Like much of the interior of British Columbia, the Prince George area did not get a lot of snow this winter. As such, some of our local rivers like the Bowron and Willow haven't peaked as they have in previous years. Unless we get rain in the bilibical sense of the word, Wayne's World on the Bowron River - one of the best playwaves in the north - won't even come in this year. So while last Spring's challenge close to home was running the Lower Willow Canyon at epic high water and surfing Wayne's World, this year we've had to look elsewhere...

Enter the Lower Lower Willow --- probably the most technical piece of runnable whitewater closest to Prince George. While this may not be saying much at moderate water levels, the drops and boulder gardens starting below Killer Canyon provide a pretty good test piece for intermediate paddlers. Moderate water levels for this run are around the time when the playboating upstream of the highway bridge starts to drop off.
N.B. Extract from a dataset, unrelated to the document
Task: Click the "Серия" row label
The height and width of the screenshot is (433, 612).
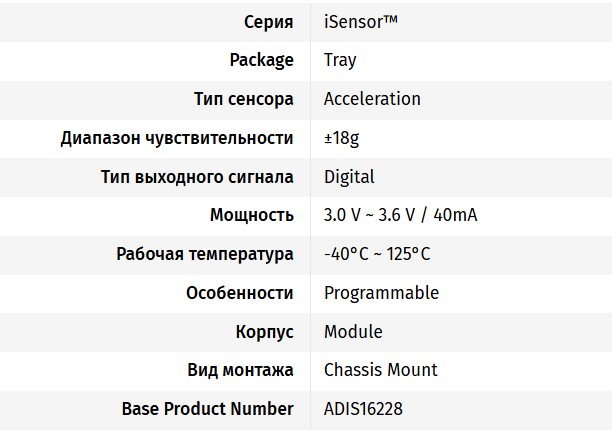Action: [268, 22]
This spring a small group of us have been getting out on the Double L-Dub at higher levels. In this narrow canyon, even a slight increase in volume has a dramatic effect on the river making for more challenging rapids. Most of the calm pools between the drops disappear and the mid-stream rocks become large holes or waves. It's quite pushy and continuous but there are still good eddies to recover and scout from. While this is a short run, to me it is without question the most exhilarating stretch of whitewater near town. And once you include the 10 minute downclimb into the canyon and the 20 minute uphill hike from the take-out, you have the complete PG paddler advanced workout. Consider the mosquitoes a bonus.
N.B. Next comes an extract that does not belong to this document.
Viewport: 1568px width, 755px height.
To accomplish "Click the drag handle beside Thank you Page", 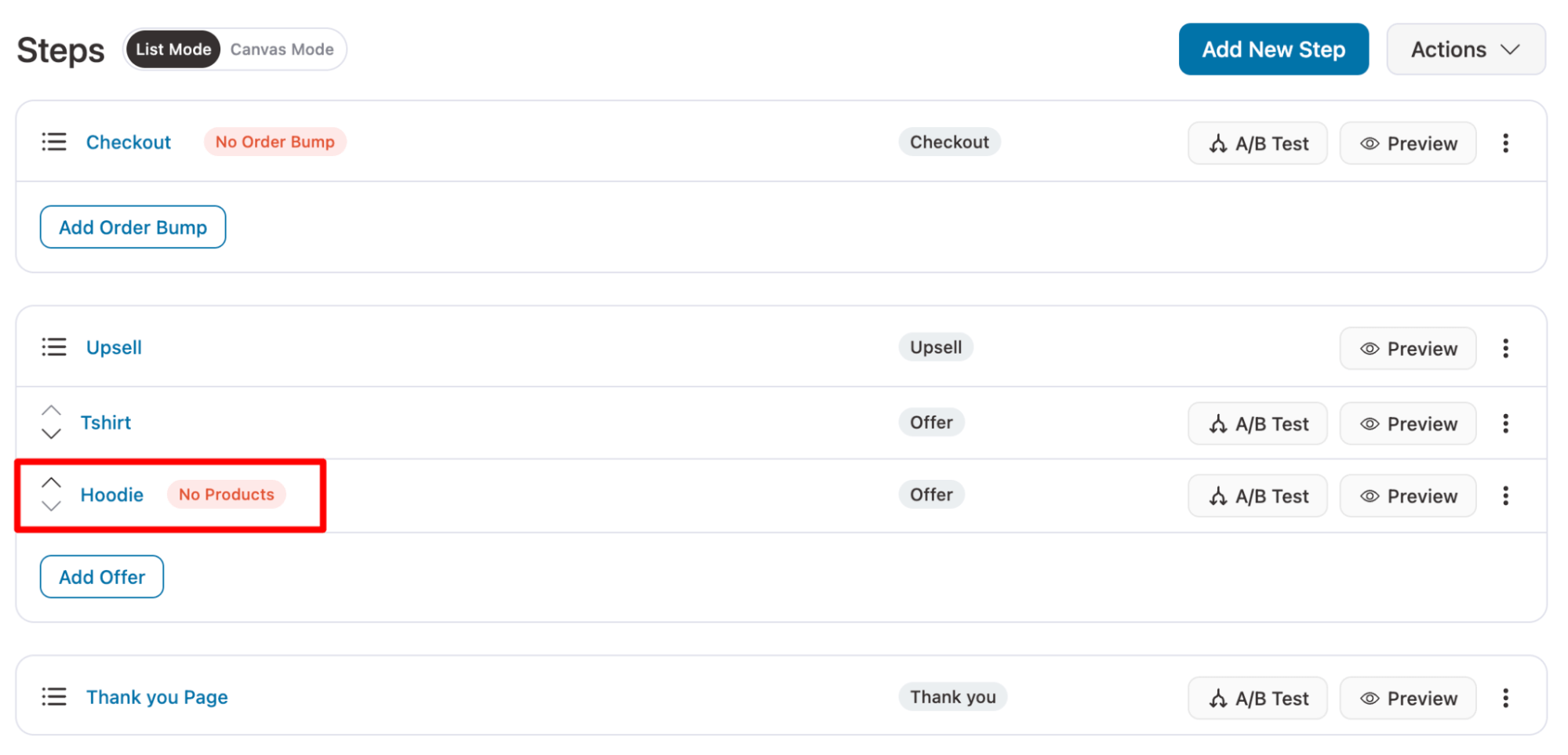I will pyautogui.click(x=54, y=697).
From the cliff gauge by the highway bridge, moderate levels for the Lower Lower Willow are between -4 and -2, with whitewater up to grade III+. If you haven't already seen it, here's a video from last summer of the run at moderate levels: VIDEO.
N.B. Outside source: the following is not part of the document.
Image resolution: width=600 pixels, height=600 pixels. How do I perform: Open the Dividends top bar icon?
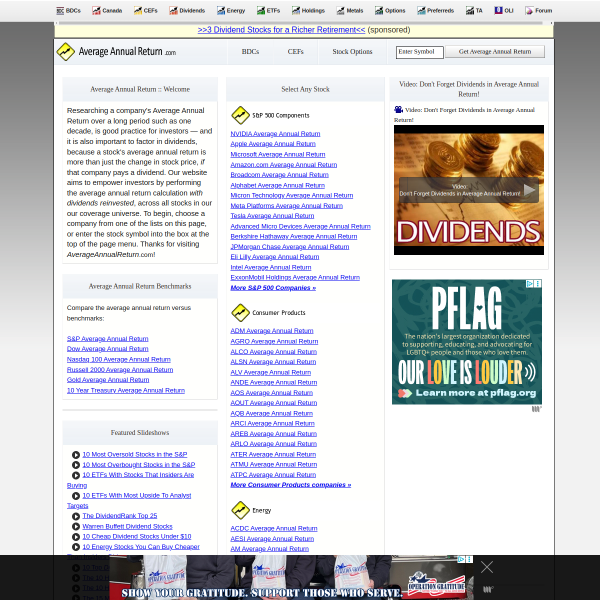tap(173, 11)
When the level nears -1 as it is in all of the pictures included in this post, it becomes grade IV. I've never done this run much higher than this but others have. Although there are large holes in some of the drops at high flows, the main hazard to be aware of in this section of river is wood as there are numerous places for logs to get hung up. Scouting is critical.

Due to a relatively cool wet May, water levels have kept fairly steady on the Willow. Hopefully this will last and we'll have good paddling through June as well. If you haven't seen it already, here's the spring video for 2010 from many of the trips we've done including the Lower Lower and others. Enjoy! VIDEO

Stay tuned for the Prince George Paddle Party on June 26-27th, held out at the confluence of the Morkill and Fraser Rivers. A beautiful place in the mountains with fun people and awesome whitewater for all levels of boaters. Click here for more info: PG Paddle Party. Below is a pic of the 30 m Morkill Falls.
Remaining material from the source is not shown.